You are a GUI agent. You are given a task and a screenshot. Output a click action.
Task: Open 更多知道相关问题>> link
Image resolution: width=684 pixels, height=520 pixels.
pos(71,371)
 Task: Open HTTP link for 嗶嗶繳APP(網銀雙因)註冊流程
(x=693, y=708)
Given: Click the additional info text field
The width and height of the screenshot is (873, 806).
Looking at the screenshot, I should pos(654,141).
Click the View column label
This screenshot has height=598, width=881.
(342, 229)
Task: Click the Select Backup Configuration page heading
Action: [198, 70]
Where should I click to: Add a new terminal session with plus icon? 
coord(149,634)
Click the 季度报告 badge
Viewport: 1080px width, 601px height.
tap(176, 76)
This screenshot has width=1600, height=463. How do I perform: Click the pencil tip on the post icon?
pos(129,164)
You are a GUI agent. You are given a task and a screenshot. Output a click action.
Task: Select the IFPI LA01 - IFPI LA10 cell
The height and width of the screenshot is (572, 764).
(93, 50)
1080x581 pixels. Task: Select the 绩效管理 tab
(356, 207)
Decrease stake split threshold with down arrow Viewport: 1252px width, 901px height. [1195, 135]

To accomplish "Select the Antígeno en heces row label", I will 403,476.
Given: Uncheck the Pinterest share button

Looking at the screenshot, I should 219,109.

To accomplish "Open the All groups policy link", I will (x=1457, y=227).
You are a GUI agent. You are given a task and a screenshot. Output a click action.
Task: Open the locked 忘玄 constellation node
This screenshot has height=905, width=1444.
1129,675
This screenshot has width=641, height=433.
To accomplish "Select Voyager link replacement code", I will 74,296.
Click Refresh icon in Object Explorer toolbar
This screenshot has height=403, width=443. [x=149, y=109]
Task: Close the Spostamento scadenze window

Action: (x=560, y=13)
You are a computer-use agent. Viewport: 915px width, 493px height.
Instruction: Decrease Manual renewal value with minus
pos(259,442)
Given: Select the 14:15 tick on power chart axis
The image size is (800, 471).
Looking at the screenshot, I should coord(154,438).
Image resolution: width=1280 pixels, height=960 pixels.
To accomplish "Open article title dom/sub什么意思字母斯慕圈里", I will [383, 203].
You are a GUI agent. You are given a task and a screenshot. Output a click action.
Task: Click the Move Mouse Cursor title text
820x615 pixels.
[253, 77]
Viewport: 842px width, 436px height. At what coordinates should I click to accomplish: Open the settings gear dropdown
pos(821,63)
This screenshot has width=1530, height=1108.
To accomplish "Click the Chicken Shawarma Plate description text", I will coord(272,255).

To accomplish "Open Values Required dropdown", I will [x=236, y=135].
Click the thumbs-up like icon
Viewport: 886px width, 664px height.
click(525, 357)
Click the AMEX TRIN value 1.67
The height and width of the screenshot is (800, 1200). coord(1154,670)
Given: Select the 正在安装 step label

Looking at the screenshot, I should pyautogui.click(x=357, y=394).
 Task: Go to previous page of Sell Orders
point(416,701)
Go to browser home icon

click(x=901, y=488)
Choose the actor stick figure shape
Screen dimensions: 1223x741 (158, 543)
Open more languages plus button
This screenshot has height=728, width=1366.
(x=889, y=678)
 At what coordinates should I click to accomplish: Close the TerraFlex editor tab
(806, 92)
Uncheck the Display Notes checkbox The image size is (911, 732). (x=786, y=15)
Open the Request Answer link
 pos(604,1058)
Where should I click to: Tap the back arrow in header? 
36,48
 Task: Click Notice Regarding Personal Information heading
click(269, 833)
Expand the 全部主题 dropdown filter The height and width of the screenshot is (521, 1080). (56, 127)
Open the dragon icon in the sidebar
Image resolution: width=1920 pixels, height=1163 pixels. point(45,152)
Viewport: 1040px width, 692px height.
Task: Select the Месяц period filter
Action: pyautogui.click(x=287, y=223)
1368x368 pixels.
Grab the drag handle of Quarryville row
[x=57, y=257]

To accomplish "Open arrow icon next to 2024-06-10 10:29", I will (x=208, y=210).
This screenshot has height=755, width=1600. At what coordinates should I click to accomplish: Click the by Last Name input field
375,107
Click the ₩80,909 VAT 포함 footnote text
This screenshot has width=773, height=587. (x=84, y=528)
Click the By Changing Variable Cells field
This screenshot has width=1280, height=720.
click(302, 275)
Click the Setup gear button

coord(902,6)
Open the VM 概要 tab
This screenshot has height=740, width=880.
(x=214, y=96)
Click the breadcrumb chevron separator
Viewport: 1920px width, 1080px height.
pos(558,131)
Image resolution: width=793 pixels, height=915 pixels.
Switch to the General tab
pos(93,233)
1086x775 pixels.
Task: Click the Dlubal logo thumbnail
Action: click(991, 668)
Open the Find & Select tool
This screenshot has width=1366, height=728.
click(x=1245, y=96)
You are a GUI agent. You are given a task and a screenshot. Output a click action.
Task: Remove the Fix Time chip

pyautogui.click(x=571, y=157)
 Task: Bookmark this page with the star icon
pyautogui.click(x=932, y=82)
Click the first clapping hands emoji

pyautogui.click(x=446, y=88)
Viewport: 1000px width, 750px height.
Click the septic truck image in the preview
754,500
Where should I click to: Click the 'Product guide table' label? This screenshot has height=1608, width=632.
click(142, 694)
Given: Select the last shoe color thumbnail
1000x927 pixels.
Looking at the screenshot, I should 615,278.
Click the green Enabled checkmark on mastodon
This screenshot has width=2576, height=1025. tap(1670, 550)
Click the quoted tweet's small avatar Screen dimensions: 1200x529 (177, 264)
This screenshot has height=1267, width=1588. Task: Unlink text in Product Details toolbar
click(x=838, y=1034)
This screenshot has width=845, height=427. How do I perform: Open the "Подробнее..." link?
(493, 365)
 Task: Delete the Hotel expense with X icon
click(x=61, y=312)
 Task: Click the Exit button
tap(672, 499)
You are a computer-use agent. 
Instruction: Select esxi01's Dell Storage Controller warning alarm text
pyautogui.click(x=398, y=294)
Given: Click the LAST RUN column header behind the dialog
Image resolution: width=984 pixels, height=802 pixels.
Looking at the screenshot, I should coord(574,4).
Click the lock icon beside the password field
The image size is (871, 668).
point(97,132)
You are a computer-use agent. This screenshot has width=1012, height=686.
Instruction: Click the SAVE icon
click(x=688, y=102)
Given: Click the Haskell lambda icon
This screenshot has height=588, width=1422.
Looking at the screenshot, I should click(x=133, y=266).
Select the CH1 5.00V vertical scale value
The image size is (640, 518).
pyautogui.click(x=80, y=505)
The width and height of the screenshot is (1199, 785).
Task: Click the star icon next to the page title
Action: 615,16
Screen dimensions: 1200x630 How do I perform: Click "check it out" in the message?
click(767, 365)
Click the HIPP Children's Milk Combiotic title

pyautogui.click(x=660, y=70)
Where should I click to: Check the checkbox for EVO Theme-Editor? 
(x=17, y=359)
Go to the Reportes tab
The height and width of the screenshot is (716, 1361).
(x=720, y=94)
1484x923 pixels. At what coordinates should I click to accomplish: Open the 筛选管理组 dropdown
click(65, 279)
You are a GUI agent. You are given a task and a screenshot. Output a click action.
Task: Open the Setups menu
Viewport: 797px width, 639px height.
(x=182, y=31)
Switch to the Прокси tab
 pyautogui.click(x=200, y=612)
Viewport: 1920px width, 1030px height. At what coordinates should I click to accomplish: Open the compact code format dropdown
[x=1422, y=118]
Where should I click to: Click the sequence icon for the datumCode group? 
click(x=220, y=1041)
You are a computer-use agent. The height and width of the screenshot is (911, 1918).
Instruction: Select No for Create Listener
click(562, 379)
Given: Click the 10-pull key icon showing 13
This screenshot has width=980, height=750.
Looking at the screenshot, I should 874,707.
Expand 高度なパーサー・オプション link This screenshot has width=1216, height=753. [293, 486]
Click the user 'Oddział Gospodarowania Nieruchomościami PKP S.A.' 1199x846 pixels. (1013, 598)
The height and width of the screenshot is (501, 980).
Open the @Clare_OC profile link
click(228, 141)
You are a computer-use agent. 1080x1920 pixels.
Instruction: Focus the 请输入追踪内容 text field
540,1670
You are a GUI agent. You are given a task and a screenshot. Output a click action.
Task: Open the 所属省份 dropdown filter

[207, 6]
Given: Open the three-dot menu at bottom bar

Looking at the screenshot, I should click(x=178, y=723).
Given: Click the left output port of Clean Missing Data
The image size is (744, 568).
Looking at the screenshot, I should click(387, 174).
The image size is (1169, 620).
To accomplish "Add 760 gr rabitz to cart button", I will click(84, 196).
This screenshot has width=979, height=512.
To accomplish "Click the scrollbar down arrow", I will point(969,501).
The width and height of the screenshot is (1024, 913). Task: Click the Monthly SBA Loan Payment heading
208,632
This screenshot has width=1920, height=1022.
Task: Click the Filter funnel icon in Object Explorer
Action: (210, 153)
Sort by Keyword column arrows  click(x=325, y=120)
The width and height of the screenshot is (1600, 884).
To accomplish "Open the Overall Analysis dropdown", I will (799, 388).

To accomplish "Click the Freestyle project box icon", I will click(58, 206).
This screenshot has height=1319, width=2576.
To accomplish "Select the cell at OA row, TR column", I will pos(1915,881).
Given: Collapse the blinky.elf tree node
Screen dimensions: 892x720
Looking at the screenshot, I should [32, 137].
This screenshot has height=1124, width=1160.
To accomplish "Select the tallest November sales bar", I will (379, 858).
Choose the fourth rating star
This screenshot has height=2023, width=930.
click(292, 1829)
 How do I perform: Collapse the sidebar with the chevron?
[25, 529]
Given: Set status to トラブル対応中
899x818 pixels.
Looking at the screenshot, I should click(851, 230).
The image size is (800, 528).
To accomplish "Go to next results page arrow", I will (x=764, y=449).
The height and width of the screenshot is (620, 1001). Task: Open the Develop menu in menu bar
::::::::
§ WHAT IS NEEDED
Copy each line holding "node" from the material above.

§ RESPONSE
Task: Open the locked 忘玄 constellation node
Given: Collapse the blinky.elf tree node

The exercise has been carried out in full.